Material for this task:

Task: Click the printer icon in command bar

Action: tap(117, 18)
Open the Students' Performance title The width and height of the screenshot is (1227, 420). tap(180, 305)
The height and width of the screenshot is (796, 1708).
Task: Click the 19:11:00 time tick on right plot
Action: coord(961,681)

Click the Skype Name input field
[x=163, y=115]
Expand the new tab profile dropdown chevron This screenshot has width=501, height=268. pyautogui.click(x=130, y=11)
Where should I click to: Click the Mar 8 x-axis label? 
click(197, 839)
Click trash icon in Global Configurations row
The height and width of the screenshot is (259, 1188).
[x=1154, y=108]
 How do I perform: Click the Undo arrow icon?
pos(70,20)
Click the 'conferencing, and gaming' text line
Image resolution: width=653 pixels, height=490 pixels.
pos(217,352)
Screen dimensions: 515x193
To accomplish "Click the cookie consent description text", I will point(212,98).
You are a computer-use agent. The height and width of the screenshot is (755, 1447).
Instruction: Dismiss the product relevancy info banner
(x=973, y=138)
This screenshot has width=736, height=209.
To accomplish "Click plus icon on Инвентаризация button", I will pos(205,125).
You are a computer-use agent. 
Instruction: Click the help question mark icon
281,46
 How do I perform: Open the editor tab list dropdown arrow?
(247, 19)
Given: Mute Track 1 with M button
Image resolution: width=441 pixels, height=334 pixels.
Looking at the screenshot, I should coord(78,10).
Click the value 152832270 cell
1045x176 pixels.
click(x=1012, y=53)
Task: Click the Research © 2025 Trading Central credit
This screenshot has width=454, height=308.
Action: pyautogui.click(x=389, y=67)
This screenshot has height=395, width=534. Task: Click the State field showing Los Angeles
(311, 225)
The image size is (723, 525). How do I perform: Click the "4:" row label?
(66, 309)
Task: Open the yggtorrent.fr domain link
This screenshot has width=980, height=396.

Exercise goal: In full and without any edits, output the material above.

Exercise answer:
Task: Click the printer icon in command bar

Action: tap(117, 18)
Open the Students' Performance title The width and height of the screenshot is (1227, 420). tap(180, 305)
The height and width of the screenshot is (796, 1708).
Task: Click the 19:11:00 time tick on right plot
Action: coord(961,681)

Click the Skype Name input field
[x=163, y=115]
Expand the new tab profile dropdown chevron This screenshot has width=501, height=268. pyautogui.click(x=130, y=11)
Where should I click to: Click the Mar 8 x-axis label? 
click(197, 839)
Click trash icon in Global Configurations row
The height and width of the screenshot is (259, 1188).
[x=1154, y=108]
 How do I perform: Click the Undo arrow icon?
pos(70,20)
Click the 'conferencing, and gaming' text line
Image resolution: width=653 pixels, height=490 pixels.
pos(217,352)
Screen dimensions: 515x193
To accomplish "Click the cookie consent description text", I will point(212,98).
You are a computer-use agent. The height and width of the screenshot is (755, 1447).
Instruction: Dismiss the product relevancy info banner
(x=973, y=138)
This screenshot has width=736, height=209.
To accomplish "Click plus icon on Инвентаризация button", I will pos(205,125).
You are a computer-use agent. 
Instruction: Click the help question mark icon
281,46
 How do I perform: Open the editor tab list dropdown arrow?
(247, 19)
Given: Mute Track 1 with M button
Image resolution: width=441 pixels, height=334 pixels.
Looking at the screenshot, I should coord(78,10).
Click the value 152832270 cell
1045x176 pixels.
click(x=1012, y=53)
Task: Click the Research © 2025 Trading Central credit
This screenshot has width=454, height=308.
Action: pyautogui.click(x=389, y=67)
This screenshot has height=395, width=534. Task: Click the State field showing Los Angeles
(311, 225)
The image size is (723, 525). How do I perform: Click the "4:" row label?
(66, 309)
Task: Open the yggtorrent.fr domain link
This screenshot has width=980, height=396.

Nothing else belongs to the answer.